> _Data supplied_
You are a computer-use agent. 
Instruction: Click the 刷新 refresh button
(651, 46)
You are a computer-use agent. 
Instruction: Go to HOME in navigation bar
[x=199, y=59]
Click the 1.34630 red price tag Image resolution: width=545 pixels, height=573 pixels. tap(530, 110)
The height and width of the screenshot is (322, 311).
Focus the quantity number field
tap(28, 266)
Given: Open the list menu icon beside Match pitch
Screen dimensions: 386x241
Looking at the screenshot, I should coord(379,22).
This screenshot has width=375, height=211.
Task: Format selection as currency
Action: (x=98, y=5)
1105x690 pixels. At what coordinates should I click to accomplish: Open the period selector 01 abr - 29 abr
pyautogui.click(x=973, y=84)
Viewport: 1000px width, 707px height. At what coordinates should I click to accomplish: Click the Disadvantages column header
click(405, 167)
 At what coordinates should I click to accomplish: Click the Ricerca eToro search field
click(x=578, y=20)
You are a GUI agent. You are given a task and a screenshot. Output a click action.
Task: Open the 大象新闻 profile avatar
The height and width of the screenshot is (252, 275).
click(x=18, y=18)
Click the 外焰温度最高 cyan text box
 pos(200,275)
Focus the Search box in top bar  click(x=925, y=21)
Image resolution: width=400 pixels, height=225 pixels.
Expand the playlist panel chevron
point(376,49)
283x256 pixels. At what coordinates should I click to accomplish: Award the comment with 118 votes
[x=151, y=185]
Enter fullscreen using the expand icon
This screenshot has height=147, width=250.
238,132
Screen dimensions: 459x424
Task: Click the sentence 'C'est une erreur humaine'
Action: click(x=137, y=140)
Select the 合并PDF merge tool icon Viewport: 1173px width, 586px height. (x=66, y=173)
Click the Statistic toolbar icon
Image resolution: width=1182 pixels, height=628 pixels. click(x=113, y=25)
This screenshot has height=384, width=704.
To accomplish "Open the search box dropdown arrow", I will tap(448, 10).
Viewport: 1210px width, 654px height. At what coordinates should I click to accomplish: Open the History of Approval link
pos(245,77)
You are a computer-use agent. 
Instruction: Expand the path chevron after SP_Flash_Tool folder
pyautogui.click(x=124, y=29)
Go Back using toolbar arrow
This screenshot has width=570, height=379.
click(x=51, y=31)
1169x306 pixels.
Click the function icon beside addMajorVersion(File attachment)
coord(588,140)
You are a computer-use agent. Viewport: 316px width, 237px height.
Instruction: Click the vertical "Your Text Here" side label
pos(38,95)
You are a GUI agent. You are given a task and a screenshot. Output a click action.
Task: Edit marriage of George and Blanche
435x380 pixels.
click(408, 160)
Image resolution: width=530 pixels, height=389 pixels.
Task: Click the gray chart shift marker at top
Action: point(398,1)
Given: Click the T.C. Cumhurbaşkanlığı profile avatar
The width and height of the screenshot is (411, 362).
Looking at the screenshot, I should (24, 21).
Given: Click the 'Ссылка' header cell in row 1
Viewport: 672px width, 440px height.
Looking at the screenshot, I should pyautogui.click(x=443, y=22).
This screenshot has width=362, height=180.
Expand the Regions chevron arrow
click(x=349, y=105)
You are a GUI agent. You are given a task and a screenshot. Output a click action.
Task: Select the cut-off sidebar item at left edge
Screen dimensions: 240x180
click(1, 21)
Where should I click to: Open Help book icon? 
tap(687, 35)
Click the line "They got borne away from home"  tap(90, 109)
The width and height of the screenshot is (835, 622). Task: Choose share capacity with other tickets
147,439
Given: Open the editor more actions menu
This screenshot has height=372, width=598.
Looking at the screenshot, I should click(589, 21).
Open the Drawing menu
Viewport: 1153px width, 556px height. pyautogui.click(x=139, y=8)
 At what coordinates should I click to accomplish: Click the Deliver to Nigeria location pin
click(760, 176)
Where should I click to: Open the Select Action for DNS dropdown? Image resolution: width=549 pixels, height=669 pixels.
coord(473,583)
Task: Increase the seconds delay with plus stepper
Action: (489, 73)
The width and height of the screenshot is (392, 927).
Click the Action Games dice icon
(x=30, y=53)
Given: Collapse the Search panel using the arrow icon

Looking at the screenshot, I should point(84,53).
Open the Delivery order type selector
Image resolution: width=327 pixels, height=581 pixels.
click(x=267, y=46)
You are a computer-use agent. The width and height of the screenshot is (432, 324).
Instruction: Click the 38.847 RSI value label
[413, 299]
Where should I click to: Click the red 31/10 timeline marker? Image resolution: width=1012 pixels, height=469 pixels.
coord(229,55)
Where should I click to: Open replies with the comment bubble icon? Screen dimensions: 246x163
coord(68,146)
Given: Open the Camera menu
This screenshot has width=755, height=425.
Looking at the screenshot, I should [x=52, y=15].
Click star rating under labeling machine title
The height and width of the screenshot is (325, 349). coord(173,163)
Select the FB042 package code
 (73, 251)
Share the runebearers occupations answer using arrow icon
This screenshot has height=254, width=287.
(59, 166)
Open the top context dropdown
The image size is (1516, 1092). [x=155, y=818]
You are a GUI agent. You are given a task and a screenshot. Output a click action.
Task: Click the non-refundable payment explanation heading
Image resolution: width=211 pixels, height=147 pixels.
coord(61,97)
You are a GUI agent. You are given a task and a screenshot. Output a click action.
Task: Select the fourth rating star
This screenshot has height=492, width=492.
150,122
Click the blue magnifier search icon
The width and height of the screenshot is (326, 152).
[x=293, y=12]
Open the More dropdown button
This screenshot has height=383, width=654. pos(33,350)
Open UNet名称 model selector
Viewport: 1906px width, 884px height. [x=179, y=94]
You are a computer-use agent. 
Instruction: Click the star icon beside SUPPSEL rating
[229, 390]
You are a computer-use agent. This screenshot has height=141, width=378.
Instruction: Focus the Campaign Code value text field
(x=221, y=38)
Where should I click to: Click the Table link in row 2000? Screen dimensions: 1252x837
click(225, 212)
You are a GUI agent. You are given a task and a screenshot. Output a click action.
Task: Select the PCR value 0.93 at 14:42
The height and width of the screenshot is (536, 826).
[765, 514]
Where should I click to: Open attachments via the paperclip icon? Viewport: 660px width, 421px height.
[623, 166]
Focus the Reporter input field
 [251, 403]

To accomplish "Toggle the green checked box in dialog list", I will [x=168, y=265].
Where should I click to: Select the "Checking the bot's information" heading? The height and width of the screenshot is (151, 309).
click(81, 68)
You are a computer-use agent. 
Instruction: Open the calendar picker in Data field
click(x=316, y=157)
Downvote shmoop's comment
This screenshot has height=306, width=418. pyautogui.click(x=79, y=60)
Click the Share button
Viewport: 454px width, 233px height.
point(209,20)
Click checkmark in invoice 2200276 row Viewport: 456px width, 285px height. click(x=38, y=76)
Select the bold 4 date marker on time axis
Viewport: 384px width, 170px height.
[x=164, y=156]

> _Assigned task_
An exact reproduction of the listing is required, covering every entry.

> _Answer space_
You are a computer-use agent. 
Instruction: Click the 刷新 refresh button
(651, 46)
You are a computer-use agent. 
Instruction: Go to HOME in navigation bar
[x=199, y=59]
Click the 1.34630 red price tag Image resolution: width=545 pixels, height=573 pixels. tap(530, 110)
The height and width of the screenshot is (322, 311).
Focus the quantity number field
tap(28, 266)
Given: Open the list menu icon beside Match pitch
Screen dimensions: 386x241
Looking at the screenshot, I should coord(379,22).
This screenshot has width=375, height=211.
Task: Format selection as currency
Action: (x=98, y=5)
1105x690 pixels. At what coordinates should I click to accomplish: Open the period selector 01 abr - 29 abr
pyautogui.click(x=973, y=84)
Viewport: 1000px width, 707px height. At what coordinates should I click to accomplish: Click the Disadvantages column header
click(405, 167)
 At what coordinates should I click to accomplish: Click the Ricerca eToro search field
click(x=578, y=20)
You are a GUI agent. You are given a task and a screenshot. Output a click action.
Task: Open the 大象新闻 profile avatar
The height and width of the screenshot is (252, 275).
click(x=18, y=18)
Click the 外焰温度最高 cyan text box
 pos(200,275)
Focus the Search box in top bar  click(x=925, y=21)
Image resolution: width=400 pixels, height=225 pixels.
Expand the playlist panel chevron
point(376,49)
283x256 pixels. At what coordinates should I click to accomplish: Award the comment with 118 votes
[x=151, y=185]
Enter fullscreen using the expand icon
This screenshot has height=147, width=250.
238,132
Screen dimensions: 459x424
Task: Click the sentence 'C'est une erreur humaine'
Action: click(x=137, y=140)
Select the 合并PDF merge tool icon Viewport: 1173px width, 586px height. (x=66, y=173)
Click the Statistic toolbar icon
Image resolution: width=1182 pixels, height=628 pixels. click(x=113, y=25)
This screenshot has height=384, width=704.
To accomplish "Open the search box dropdown arrow", I will tap(448, 10).
Viewport: 1210px width, 654px height. At what coordinates should I click to accomplish: Open the History of Approval link
pos(245,77)
You are a computer-use agent. 
Instruction: Expand the path chevron after SP_Flash_Tool folder
pyautogui.click(x=124, y=29)
Go Back using toolbar arrow
This screenshot has width=570, height=379.
click(x=51, y=31)
1169x306 pixels.
Click the function icon beside addMajorVersion(File attachment)
coord(588,140)
You are a computer-use agent. Viewport: 316px width, 237px height.
Instruction: Click the vertical "Your Text Here" side label
pos(38,95)
You are a GUI agent. You are given a task and a screenshot. Output a click action.
Task: Edit marriage of George and Blanche
435x380 pixels.
click(408, 160)
Image resolution: width=530 pixels, height=389 pixels.
Task: Click the gray chart shift marker at top
Action: point(398,1)
Given: Click the T.C. Cumhurbaşkanlığı profile avatar
The width and height of the screenshot is (411, 362).
Looking at the screenshot, I should (24, 21).
Given: Click the 'Ссылка' header cell in row 1
Viewport: 672px width, 440px height.
Looking at the screenshot, I should pyautogui.click(x=443, y=22).
This screenshot has width=362, height=180.
Expand the Regions chevron arrow
click(x=349, y=105)
You are a GUI agent. You are given a task and a screenshot. Output a click action.
Task: Select the cut-off sidebar item at left edge
Screen dimensions: 240x180
click(1, 21)
Where should I click to: Open Help book icon? 
tap(687, 35)
Click the line "They got borne away from home"  tap(90, 109)
The width and height of the screenshot is (835, 622). Task: Choose share capacity with other tickets
147,439
Given: Open the editor more actions menu
This screenshot has height=372, width=598.
Looking at the screenshot, I should click(589, 21).
Open the Drawing menu
Viewport: 1153px width, 556px height. pyautogui.click(x=139, y=8)
 At what coordinates should I click to accomplish: Click the Deliver to Nigeria location pin
click(760, 176)
Where should I click to: Open the Select Action for DNS dropdown? Image resolution: width=549 pixels, height=669 pixels.
coord(473,583)
Task: Increase the seconds delay with plus stepper
Action: (489, 73)
The width and height of the screenshot is (392, 927).
Click the Action Games dice icon
(x=30, y=53)
Given: Collapse the Search panel using the arrow icon

Looking at the screenshot, I should point(84,53).
Open the Delivery order type selector
Image resolution: width=327 pixels, height=581 pixels.
click(x=267, y=46)
You are a computer-use agent. The width and height of the screenshot is (432, 324).
Instruction: Click the 38.847 RSI value label
[413, 299]
Where should I click to: Click the red 31/10 timeline marker? Image resolution: width=1012 pixels, height=469 pixels.
coord(229,55)
Where should I click to: Open replies with the comment bubble icon? Screen dimensions: 246x163
coord(68,146)
Given: Open the Camera menu
This screenshot has width=755, height=425.
Looking at the screenshot, I should [x=52, y=15].
Click star rating under labeling machine title
The height and width of the screenshot is (325, 349). coord(173,163)
Select the FB042 package code
 (73, 251)
Share the runebearers occupations answer using arrow icon
This screenshot has height=254, width=287.
(59, 166)
Open the top context dropdown
The image size is (1516, 1092). [x=155, y=818]
You are a GUI agent. You are given a task and a screenshot. Output a click action.
Task: Click the non-refundable payment explanation heading
Image resolution: width=211 pixels, height=147 pixels.
coord(61,97)
You are a GUI agent. You are given a task and a screenshot. Output a click action.
Task: Select the fourth rating star
This screenshot has height=492, width=492.
150,122
Click the blue magnifier search icon
The width and height of the screenshot is (326, 152).
[x=293, y=12]
Open the More dropdown button
This screenshot has height=383, width=654. pos(33,350)
Open UNet名称 model selector
Viewport: 1906px width, 884px height. [x=179, y=94]
You are a computer-use agent. 
Instruction: Click the star icon beside SUPPSEL rating
[229, 390]
You are a computer-use agent. This screenshot has height=141, width=378.
Instruction: Focus the Campaign Code value text field
(x=221, y=38)
Where should I click to: Click the Table link in row 2000? Screen dimensions: 1252x837
click(225, 212)
You are a GUI agent. You are given a task and a screenshot. Output a click action.
Task: Select the PCR value 0.93 at 14:42
The height and width of the screenshot is (536, 826).
[765, 514]
Where should I click to: Open attachments via the paperclip icon? Viewport: 660px width, 421px height.
[623, 166]
Focus the Reporter input field
 [251, 403]

To accomplish "Toggle the green checked box in dialog list", I will [x=168, y=265].
Where should I click to: Select the "Checking the bot's information" heading? The height and width of the screenshot is (151, 309).
click(81, 68)
You are a computer-use agent. 
Instruction: Open the calendar picker in Data field
click(x=316, y=157)
Downvote shmoop's comment
This screenshot has height=306, width=418. pyautogui.click(x=79, y=60)
Click the Share button
Viewport: 454px width, 233px height.
point(209,20)
Click checkmark in invoice 2200276 row Viewport: 456px width, 285px height. click(x=38, y=76)
Select the bold 4 date marker on time axis
Viewport: 384px width, 170px height.
[x=164, y=156]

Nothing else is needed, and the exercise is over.